* **DATA SUPPLIED**
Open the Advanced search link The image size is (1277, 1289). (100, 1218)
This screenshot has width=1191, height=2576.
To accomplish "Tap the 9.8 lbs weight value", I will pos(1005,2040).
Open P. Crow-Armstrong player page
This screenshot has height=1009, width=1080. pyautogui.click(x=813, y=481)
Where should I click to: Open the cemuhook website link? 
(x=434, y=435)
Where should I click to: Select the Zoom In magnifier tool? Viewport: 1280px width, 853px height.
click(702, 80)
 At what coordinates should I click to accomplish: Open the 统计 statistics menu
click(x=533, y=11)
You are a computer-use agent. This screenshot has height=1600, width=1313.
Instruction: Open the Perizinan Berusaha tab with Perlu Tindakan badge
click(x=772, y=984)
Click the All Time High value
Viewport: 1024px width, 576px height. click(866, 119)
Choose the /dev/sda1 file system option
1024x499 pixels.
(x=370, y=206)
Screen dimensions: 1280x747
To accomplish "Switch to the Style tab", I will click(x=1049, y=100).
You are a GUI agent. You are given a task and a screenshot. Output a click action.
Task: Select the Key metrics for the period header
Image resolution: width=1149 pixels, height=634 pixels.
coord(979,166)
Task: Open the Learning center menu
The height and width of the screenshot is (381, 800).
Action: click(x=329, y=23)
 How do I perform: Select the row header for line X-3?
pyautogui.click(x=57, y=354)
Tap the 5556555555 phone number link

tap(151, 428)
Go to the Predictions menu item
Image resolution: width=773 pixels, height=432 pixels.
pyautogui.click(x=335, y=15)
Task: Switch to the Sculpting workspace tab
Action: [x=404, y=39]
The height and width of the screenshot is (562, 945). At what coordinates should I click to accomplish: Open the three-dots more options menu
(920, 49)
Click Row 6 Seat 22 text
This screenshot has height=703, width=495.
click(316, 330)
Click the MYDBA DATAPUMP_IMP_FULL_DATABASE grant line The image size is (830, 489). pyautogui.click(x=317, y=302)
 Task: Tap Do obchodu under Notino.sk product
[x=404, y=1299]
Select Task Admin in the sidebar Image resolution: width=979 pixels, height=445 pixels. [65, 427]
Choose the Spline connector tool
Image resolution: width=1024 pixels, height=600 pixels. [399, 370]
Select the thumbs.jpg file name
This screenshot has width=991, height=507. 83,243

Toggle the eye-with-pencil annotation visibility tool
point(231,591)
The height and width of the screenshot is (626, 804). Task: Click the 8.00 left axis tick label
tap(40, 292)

* **ASSIGNMENT**
Lines of the material may hold the string "size". Copy each one that does.

* **WRITTEN ANSWER**
Open the Advanced search link The image size is (1277, 1289). (100, 1218)
Click the MYDBA DATAPUMP_IMP_FULL_DATABASE grant line The image size is (830, 489). pyautogui.click(x=317, y=302)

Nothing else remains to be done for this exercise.